Night was released the same year that Martin Luther King, Jr. was assassinated. Images of Ben destroying furniture to barricade the house, and putting fire to a sofa to keep the zombies away bring to mind images of urban violence and rioting. This implication is complicated in scenes where Ben tends to the nearly catatonic Barbara, as these suggest what was then still a forbidden interracial relationship. This reading is reinforced when one takes into account that the attacking zombies—not to mention the cops who come to murder Ben in the end—are all white, resembling lynch mobs.
Such race anxieties are redoubled in the other survivors who have been hiding in the farmhouse basement. These include the dysfunctional Cooper family, Harry (Karl Hardman), his frustrated wife Helen (Marilyn Eastman), and bitten daughter Karen (Kyra Schon), as well as the young couple, Tom (Keith Wayne) and Judy (Judith Ridley). According to Harry, the basement is the best place to hide, while Ben believes they should stay upstairs, as the closed underground appears a deadly trap. Their conflict comes to a head over their only gun. At this point, the fight for survival turns into a battle for phallic control between two alpha males.

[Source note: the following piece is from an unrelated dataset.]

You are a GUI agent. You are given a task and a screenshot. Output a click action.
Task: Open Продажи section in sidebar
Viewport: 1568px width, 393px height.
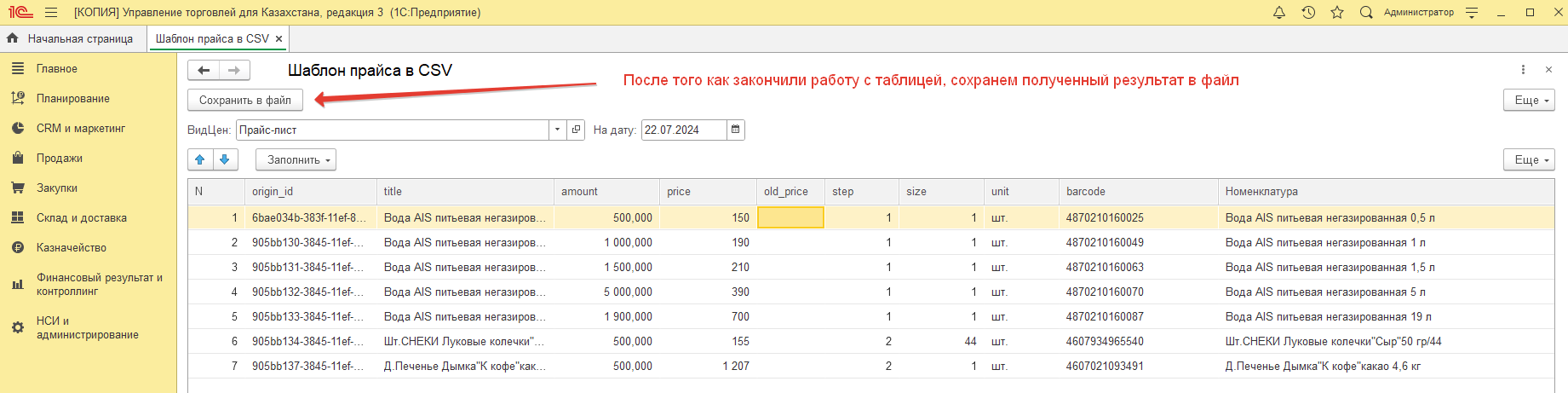pyautogui.click(x=59, y=158)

Even though Ben and Harry’s quarrels have an unquestionable racial backdrop, Romero is also interested in highlighting the irrational aspects of unrestrained destructive masculinity. The catastrophic fate that awaits this group of survivors is as much due to real or metaphoric bigotry, as it is the result of male selfishness and stubbornness. At the same time, second wave feminism (at the time of the film’s release, visible in street demonstrations and elsewhere) is conspicuously absent. Barbara barely speaks, Helen barely dares defy her husband, and Judy follows Tom wherever he goes, even to their fiery deaths. Tellingly, as the human characters are increasingly divided, the zombies present a united, voracious front.

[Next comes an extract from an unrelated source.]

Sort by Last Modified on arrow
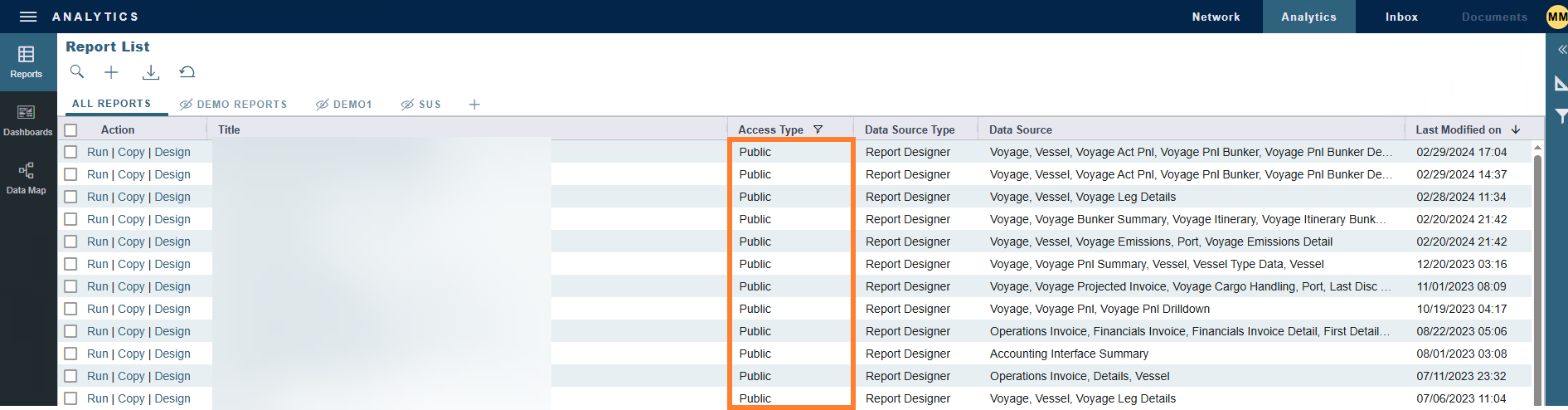The height and width of the screenshot is (410, 1568). (x=1516, y=129)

Sadly, following the film’s unexpected success at the time of its original release, Romero and his collaborators lost control of their intellectual property, having signed hasty distribution deals. This explains why the movie is available on several DVD editions of varying quality. Elite Entertainment’s Millennium Edition is by far the best, offering a pristine new transfer and extra features lifted from the 1996 Special Edition laserdisc.
The first audio commentary features George Romero and co-writer John Russo, as well as actors Hardman and Eastman, offering amusing anecdotes about the production, including their use of chocolate syrup and leftovers from the local butcher shop to create gory images. A second audio commentary, by actors Bill Hinzman (the cemetery zombie), Wayne, Streiner, O’Dea, Schon and Vince Survinski (a member of the sheriff’s posse), provides further trivia. The principal actors unavailable for the new audio commentaries, Jones and Ridley, appear in two past interviews.
Of these, Jones’ is most surprising. Recorded for the 20th anniversary of the film (his last interview before his death in 1988), it reveals that he is, in fact, disinterested in Night of the Living Dead and the horror genre in general. Jones confesses to not having seen any other Romero film, and openly expresses his displeasure at being repeatedly asked the same questions by horror film fans. In contrast to Jones’ efforts to distance himself from the film, an extensive poster and stills gallery seems almost a shrine. The images include domestic and foreign posters, production stills, newspaper advertisements, and official “documents” from the production. Equally fan-pleasing are the original treatment and shooting screenplay. In a brief introduction to this extra, John Russo reveals that Night was initially intended to be a horror-comedy aimed at “teens.” As it turns out, the movie is much more, integral to the histories of low-budget, independent cinema, as well as horror and cult films.